A sliding scale of durations
Instead of the mandatory 12-month minimum duration across all standards, there ought to be a sliding scale approach where the duration differs by level.
Our proposal for this scale is as follows, based on a learner with no significant experience or prior learning:
- Level 2: Nine months
- Levels 3 and 4: 12 months
- Level 5: 18 months
- Levels 6 and 7: 27 months
This allows for flexibility and progression at the lower levels but means apprentices will receive adequate time – and employers will get proper value for money – especially at higher levels.
The rationale for the 12 month minimum duration was a response by the Apprenticeship Service (DFE) to an Ofsted survey on the quality of apprenticeships that I authored. We had found some apprenticeships being completed in several weeks (signing up people with the required knowledge and skills) and some apprenticeships that were not of an apprenticeship standard. As usual the response was one that could be easily tick boxed (12 month duration) but did not address whether it was worthy of the apprenticeship branding or required quality. A level 2 in areas such as hairdressing or catering requires a great deal of skills and knowledge development while being a barista doesn’t. The IFA and follow on organisations has still not recognised this sufficiently in developing standards that have equivalence. It is wrong to put a duration on anything where a gifted individual can qualify faster. That is why you have inspection and bodies to ensure EPA is thorough.

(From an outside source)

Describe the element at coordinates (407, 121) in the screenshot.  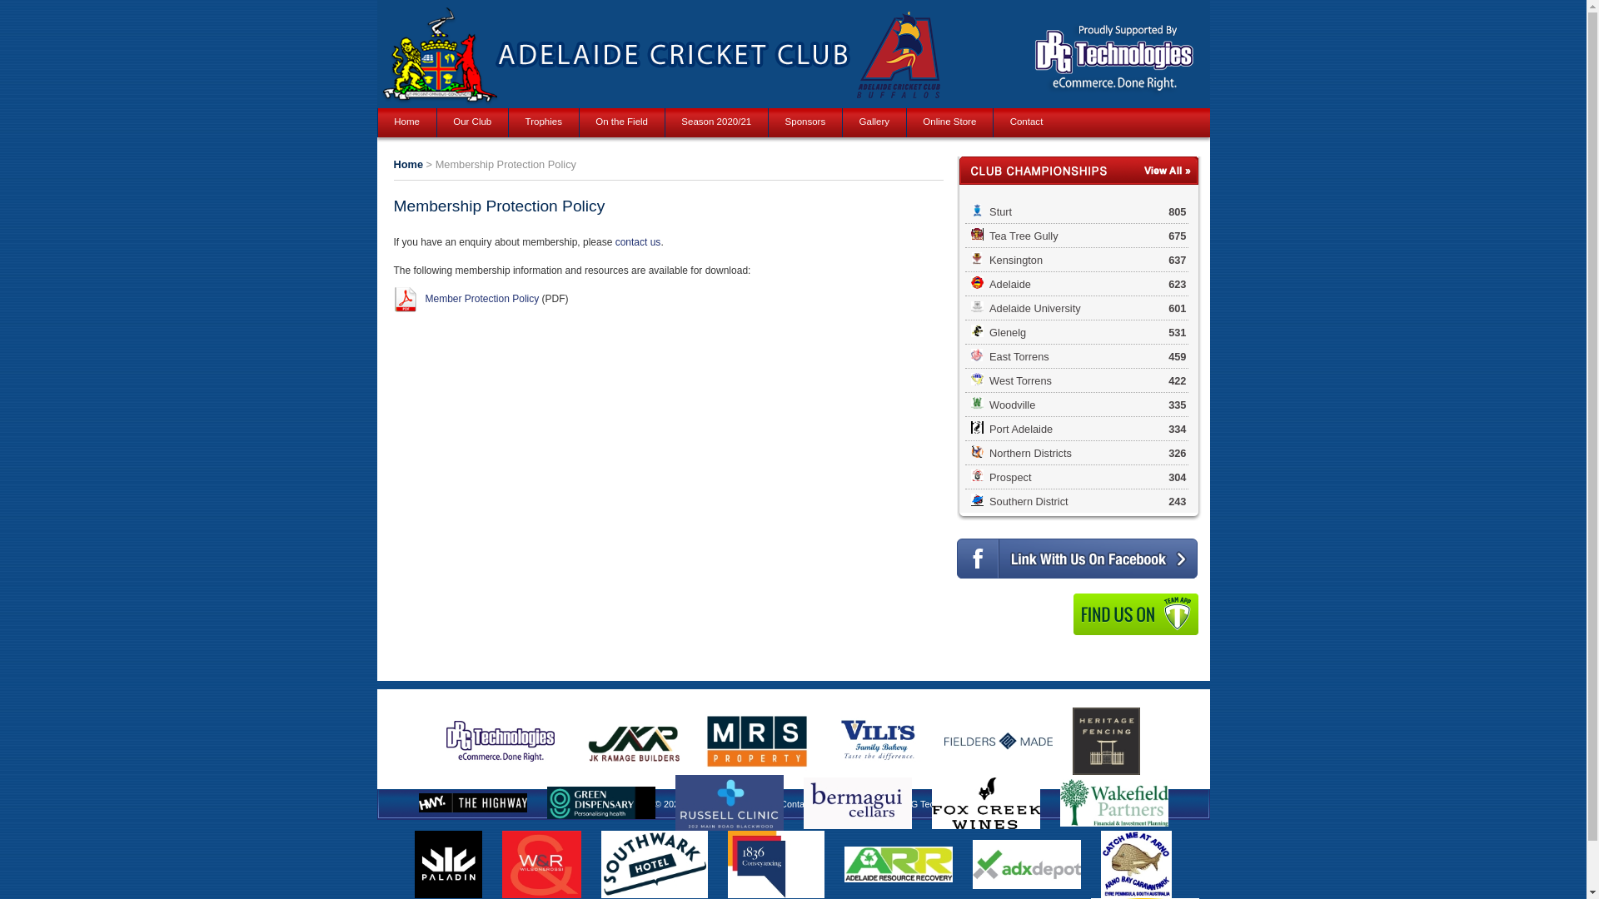
I see `'Home'` at that location.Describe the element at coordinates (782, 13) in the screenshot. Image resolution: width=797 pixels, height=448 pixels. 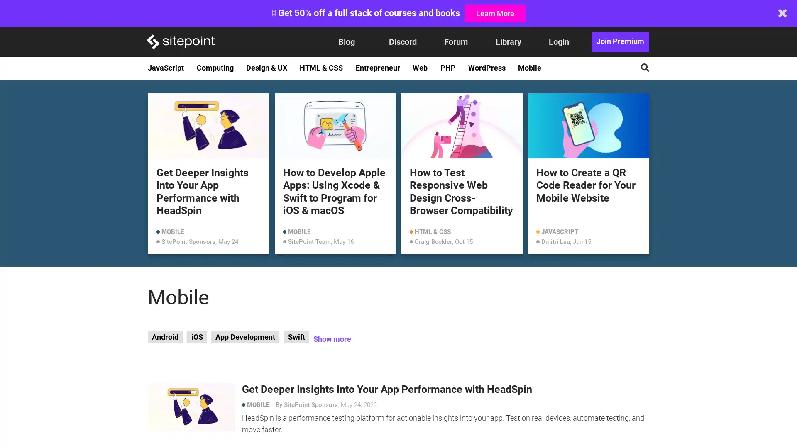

I would agree with the final comment that outcomes and durations need to be based on results not artificial time limited rules. The 12 month rule also came about as a result of decision made by then Skills Minister John Hayes in response to a major retailer and provider pushing through frameworks in ridiculous short time accrediting skills of existing staff. That was as much about big numbers increased funding contracts to hit numbers promised by Cameron and ineffective contract management by the funding agency.
The clamour for shorter durations is symptomatic of the wider erosion of pay, conditions and job security, or what might be called the Uber effect.
The more you try to shoehorn all workplace training into being an apprenticeship, the more diluted the notion of apprenticeship becomes.
On the idea of a fixed duration by level, I’m not sure we’d want a nuclear welding inspection technician qualifying in 12 months instead of 4 years…
You can’t teach experience, you learn from it!